On 12/12/16 20:03, Sven Vermeulen wrote:
It's been a while that I did some Postfix work, which might be necessary to
debug this properly. The socket is owned by ddclient, is it possible that
"postdrop -r" input and/or output is redirected to a ddclient socket? From a
quick Google ddclient is shown as a Perl client, so some code scanning might
help to find out what the socket is about.

Yes, ddclient is one long perl script. I am not a perl diver myself but it is not difficult to track down the code. The "sub" routine "sendmail" uses the subroutine "pipecmd" to run /usr/bin/sendmail with command line parameters and a few lines of input. Pipecmd uses the open function, prefixing the command ("sendmail" in this case) with a pipe: open(*FD, "| sendmail"). Ddclient doesn't attempt to read stdout from the sendmail/postdrop call so presumably this is postdrop trying to read the pipe passed to it by sendmail?

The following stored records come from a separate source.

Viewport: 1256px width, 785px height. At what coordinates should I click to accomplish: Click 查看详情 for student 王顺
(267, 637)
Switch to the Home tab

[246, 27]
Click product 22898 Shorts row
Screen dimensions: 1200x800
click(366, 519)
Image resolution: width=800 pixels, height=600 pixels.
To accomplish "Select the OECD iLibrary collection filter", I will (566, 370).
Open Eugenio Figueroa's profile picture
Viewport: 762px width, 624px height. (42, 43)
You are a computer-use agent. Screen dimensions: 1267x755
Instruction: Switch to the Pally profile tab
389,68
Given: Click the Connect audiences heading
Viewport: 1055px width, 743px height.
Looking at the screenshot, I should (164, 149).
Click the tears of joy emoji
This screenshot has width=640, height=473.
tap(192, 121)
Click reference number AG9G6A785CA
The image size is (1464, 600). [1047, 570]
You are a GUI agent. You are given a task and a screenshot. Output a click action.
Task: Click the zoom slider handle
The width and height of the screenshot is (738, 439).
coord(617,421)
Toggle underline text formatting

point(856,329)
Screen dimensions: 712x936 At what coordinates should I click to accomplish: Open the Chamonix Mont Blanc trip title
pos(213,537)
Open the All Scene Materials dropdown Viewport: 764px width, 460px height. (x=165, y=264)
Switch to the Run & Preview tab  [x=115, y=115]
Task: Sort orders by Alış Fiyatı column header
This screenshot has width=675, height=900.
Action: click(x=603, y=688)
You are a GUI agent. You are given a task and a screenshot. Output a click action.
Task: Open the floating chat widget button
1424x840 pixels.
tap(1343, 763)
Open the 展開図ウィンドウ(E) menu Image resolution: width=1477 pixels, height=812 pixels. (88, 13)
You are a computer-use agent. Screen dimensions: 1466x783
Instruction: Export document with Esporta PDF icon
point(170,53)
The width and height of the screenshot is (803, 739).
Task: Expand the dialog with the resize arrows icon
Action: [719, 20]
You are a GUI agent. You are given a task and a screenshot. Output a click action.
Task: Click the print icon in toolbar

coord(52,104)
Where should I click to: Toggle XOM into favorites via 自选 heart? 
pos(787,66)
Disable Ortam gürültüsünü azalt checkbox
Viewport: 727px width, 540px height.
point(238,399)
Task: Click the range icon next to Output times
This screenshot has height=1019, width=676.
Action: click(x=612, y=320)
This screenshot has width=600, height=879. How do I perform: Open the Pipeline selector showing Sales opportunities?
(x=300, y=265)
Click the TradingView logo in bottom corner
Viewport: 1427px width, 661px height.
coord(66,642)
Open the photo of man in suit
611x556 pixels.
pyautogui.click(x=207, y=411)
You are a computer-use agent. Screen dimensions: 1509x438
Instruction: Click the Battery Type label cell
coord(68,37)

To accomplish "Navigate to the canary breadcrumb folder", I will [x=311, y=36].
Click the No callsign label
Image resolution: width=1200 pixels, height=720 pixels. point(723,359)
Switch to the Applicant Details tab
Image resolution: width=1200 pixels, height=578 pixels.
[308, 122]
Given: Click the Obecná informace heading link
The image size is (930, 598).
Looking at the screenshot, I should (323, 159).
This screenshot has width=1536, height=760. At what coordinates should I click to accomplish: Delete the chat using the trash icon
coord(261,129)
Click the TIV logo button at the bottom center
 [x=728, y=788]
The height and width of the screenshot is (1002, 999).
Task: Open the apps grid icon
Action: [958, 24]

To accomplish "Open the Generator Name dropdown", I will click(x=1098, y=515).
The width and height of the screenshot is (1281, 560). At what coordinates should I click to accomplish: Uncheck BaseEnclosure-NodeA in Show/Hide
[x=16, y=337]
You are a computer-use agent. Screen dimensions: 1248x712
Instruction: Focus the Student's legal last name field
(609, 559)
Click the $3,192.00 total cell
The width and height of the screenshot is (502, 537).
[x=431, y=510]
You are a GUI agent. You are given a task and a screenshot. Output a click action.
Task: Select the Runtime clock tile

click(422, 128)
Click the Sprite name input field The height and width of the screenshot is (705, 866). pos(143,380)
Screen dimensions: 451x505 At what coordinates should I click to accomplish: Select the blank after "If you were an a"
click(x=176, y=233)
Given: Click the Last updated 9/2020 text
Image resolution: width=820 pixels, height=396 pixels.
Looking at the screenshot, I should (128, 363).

Clearly sendmail is running in the ddclient domain (mta_sendmail_exec for some curious reason and not the sendmail interface) and presumably postdrop transitions to its own domain. This is where I think the problem lies and I am hoping it was my fault. At some point in trying to get sendmail to work I added "postfix_domtrans_user_mail_handler(ddclient_t)" but then found the answer was hiding in mta.if. This domtrans interface adds ddclient_t to the postfix_user_domtrans type attribute, which sesearch reveals to be one of the few ways of transitioning to the postfix_postdrop_t domain. That explains why postdrop has transitioned from sendmail (ddclient_t) and why it cannot access sendmail's pipe?

I am testing the policy without the domtrans call and with my fingers crossed.